Northern NSW Football has taken the initiative to improve the number of referees across its region.
NNSWF CEO David Eland and NNSWF Referees Manager Brad Carlin facilitated a forum at the Lake Macquarie Regional Football Facility on 3 August which focused on addressing the decline in referees this season.
Representatives from NNSWF’s seven member zones responsible for the implementation of local competitions, including the appointment of referees, were invited to contribute.
The forum included in-depth analysis of data from the last five years including referee numbers, gender, age and other demographics, as well as a review into the findings of a recent survey of active referees from throughout northern NSW.
Eland said referees were a key stakeholder and critical to creating an enjoyable football experience.
“The declining number of referees is a significant risk which has the potential to undermine the growth of the nation’s largest club-based sport,” Eland said.
Delegates identified recruitment, retention, improving the match day experience, ongoing development and appointments as strategic priorities.
Carlin said the forum had been constructive.
“The data and survey results guided discussion and determined priorities,” Carlin said.

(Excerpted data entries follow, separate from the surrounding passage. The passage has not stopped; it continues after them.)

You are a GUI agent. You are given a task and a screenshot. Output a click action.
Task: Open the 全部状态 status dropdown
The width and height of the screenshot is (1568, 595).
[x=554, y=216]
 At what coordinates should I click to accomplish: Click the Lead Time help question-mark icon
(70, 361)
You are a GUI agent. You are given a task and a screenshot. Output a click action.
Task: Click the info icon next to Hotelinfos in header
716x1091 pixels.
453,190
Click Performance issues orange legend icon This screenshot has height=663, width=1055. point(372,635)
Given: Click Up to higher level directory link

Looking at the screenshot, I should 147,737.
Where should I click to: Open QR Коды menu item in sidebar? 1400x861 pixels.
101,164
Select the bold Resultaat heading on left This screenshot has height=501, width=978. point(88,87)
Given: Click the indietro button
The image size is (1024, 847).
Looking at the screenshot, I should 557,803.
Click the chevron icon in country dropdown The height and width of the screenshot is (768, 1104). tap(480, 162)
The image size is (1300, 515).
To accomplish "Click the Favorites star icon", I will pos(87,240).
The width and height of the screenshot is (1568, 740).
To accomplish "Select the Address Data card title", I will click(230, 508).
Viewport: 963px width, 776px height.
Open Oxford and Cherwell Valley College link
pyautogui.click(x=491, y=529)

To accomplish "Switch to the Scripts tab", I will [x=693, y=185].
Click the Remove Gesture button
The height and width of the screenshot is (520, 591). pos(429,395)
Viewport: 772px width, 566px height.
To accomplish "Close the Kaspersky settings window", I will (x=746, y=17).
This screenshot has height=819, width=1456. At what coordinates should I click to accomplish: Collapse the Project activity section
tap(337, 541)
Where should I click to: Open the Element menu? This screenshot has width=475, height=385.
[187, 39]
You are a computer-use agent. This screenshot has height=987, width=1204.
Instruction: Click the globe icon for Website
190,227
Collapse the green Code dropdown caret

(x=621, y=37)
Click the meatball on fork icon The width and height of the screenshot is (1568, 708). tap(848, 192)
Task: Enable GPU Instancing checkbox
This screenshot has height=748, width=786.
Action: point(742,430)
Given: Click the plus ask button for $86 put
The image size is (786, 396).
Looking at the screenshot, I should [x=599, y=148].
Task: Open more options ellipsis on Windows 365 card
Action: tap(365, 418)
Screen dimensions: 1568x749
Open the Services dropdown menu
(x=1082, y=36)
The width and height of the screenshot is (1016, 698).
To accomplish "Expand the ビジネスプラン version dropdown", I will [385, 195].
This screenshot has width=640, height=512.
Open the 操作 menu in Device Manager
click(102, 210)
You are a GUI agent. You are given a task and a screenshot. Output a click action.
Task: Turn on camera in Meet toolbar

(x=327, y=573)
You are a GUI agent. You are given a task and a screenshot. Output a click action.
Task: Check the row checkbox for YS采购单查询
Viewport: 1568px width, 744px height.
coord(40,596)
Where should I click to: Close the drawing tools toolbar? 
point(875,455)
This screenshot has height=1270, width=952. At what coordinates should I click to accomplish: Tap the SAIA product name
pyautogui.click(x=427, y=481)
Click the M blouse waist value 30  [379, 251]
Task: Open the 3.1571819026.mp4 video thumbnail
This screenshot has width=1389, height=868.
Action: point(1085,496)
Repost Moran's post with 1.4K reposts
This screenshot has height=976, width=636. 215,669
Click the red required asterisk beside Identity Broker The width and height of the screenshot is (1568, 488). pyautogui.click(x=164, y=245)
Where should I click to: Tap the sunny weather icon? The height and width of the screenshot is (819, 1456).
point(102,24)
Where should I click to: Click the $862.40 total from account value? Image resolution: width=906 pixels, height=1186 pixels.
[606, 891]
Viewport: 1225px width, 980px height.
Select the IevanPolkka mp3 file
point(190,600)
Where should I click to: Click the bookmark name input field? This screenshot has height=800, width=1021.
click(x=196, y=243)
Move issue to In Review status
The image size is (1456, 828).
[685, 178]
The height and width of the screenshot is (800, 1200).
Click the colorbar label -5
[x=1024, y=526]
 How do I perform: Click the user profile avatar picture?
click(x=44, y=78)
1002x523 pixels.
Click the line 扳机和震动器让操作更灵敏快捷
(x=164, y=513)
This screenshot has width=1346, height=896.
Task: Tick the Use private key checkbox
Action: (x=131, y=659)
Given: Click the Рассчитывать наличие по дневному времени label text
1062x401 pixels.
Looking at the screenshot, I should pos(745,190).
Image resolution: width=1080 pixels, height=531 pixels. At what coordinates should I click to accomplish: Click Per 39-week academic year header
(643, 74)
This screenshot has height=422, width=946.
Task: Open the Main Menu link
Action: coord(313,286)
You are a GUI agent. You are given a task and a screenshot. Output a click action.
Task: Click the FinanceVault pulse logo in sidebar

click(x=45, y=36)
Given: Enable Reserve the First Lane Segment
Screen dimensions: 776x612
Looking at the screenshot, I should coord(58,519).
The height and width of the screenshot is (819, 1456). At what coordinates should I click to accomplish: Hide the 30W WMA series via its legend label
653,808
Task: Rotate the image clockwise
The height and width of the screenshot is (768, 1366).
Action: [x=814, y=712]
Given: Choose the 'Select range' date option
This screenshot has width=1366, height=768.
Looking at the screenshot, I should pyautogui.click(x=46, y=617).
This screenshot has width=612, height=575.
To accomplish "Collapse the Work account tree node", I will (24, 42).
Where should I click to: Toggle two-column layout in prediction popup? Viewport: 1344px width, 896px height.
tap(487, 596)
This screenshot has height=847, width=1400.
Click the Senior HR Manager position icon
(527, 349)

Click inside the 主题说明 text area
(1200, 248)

NNSWF is committed to leading the following priorities:
– Identify and train additional referee accreditation course presenters
– Pilot implementation of Level 4 Referee Courses in high schools
– Implement focus groups to better understand why referees are leaving the game
– Increase awareness of the Spectator Code of Behaviour and provide club duty officers with training which
specifically assists them to respond to breaches
– Pilot publishing sanctions imposed on clubs and players related to referee abuse
– Appoint and train Referee Welfare Officers
– Develop a community/youth referee assessment app
– Consider appointing additional P-T Referee Education and Development Officers
The impact of poor behaviour aimed at referees cannot be ignored, with 50 per cent of referees who are unlikely to officiate next season identifying referee abuse as the main reason why they will not be returning.
“Only 30 per cent of referees from 2019 are officiating this season,” Carlin said.
“Enough is enough. Players, coaches and spectators need to address their behaviour towards referees. We simply can’t recruit enough referees to replace the officials leaving because they’ve had enough of the unacceptable behaviour.”
NNSWF refreshed its annual respect campaign this season which included a number of young referees sharing their poor experiences.
“Increasing the number of referees is crucial ahead of the projected surge in demand to play football in response to the Socceroos qualifying for their fifth consecutive FIFA Men’s World Cup later this year and the long-awaited FIFA Women’s World Cup on home soil next year,” Eland said.
There is one referee for every 40 players participating in community competitions. The lack of referees is exacerbated by the fact that up to 50 per cent of match officials are unavailable on any given weekend.
“I plead with players, team officials, office bearers, parents and spectators to consider their interaction with our valuable referees. Don’t leave it to someone else, step up and respectfully address inappropriate behaviour,” Eland said.
“The decline in the number of referees is an issue that requires a collective response from the vast football community. All members of the football community are encouraged to consider becoming a match official ahead of next season.”